EXTRAIT À LIRE>
++++++++++++++++++++
On apprend ainsi que Nacer Bendrer a été interpellé le 9 décembre 2014 à 06h35, alors qu’il se trouvait dans un pavillon au fond d’une impasse à Ceyreste, dans la grande banlieue de Marseille. La police française y avait trouvé des cartouches, des boîtes de munitions de différents calibres, des chargeurs, deux pistolets semi-automatiques, un gilet pare-balles, un fusil de chasse et une kalachnikov similaire à celle qui a été retrouvée en possession de Mehdi Nemmouche lors de son arrestation le 30 mai 2014.

L’enquête en Belgique était remontée jusqu’à Nacer Bendrer à la suite d’une enquête de téléphonie. Il était apparu qu’il avait eu 46 contacts, entre le 9 et le 24 avril 2014, avec le numéro de GSM utilisé par Mehdi Nemmouche. Et il était apparu que les deux hommes se connaissaient après avoir été incarcérés ensemble à la prison de Salon-de-Provence, près de Marseille, entre 2009 et 2010. L’enquête avait également montré que Nacer Bendrer avait pris le train pour Bruxelles le 10 avril 2014, tandis que Mehdi Nemmouche séjournait lui aussi dans la capitale depuis fin mars de la même année. Interrogé sur tous ces éléments, dès le 9 décembre 2014 par la police française, Nacer Bendrer s’était retranché derrière son droit au silence.
++++++++++++++++++++
ÉNONCÉ DU PROBLÈME>
Reprenez le texte sur l'enquête visant Nacer Bendrer et poursuivez-le après sa dernière phrase. Les lignes qui viennent ensuite forment un ensemble distinct de l'extrait.

INFORMATIONS AFFICHÉES>
++++++++++++++++++++
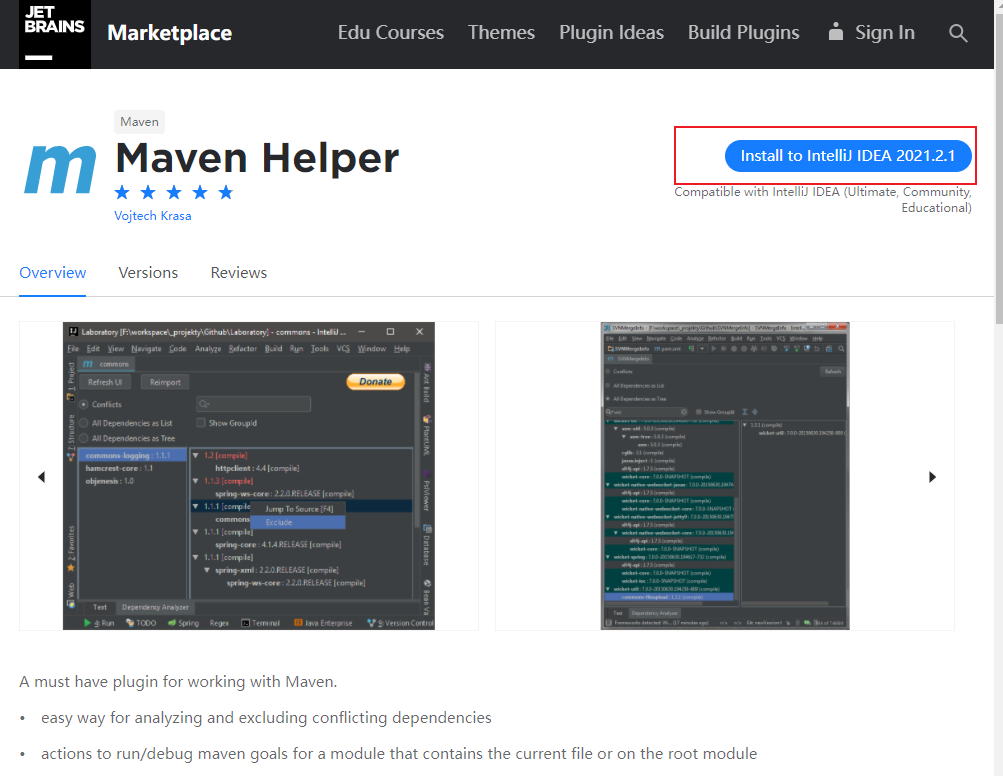Click the first rating star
++++++++++++++++++++
RÉPONSE ATTENDUE>
Attallah, un ancien prisonnier de Salon-de-Provence

Ce même jour, la police à Marseille avait également interpellé Mounir Attallah, un ami d’enfance de Nacer Bendrer, et qui avait, lui aussi, connu Mehdi Nemmouche à la prison de Salon-de-Provence. L’intéressé avait également eu de nombreux contacts téléphoniques avec Mehdi Nemmouche en avril 2014. Il avait déclaré à la police française que Mehdi Nemmouche l’avait appelé pour lui demander de venir le chercher à la gare de Marseille et le déposer dans un hôtel du quartier de “La Valentine”.

Il avait affirmé que Mehdi Nemmouche lui avait aussi demandé d’en faire de même à la gare de Nice, quelques jours plus tard, mais qu’il n’avait pas pu lui rendre ce service. Les policiers lui avaient demandé si Mehdi Nemmouche l’avait appelé parce qu’il avait besoin de Nacer Bendrer, ce à quoi Mounir Attallah avait répondu par la négative. Il avait aussi dit ignorer si son ami Nacer Bendrer était un intermédiaire dans le cadre de ventes d’armes.

Découvrez notre dossier complet autour du procès de l’attentat du Musée juif de Belgique.

Bendrer reconnaît enfin ses rencontres avec Nemmouche

Nacer Bendrer a reconnu, lors de son interrogatoire par la juge d’instruction le 13 mars 2015, qu’il avait vu Mehdi Nemmouche à Bruxelles les 10 et 11 avril 2014, après avoir pris le train depuis Marseille. Il a expliqué qu’il devait y venir pour “voir une voiture” et qu’il avait accepté d’y retrouver son ancien compagnon de cellule à la demande de ce dernier. Il a également reconnu que c’est lors de cette rencontre que Mehdi Nemmouche lui a dit qu’il voulait une arme, et plus spécifiquement une kalachnikov.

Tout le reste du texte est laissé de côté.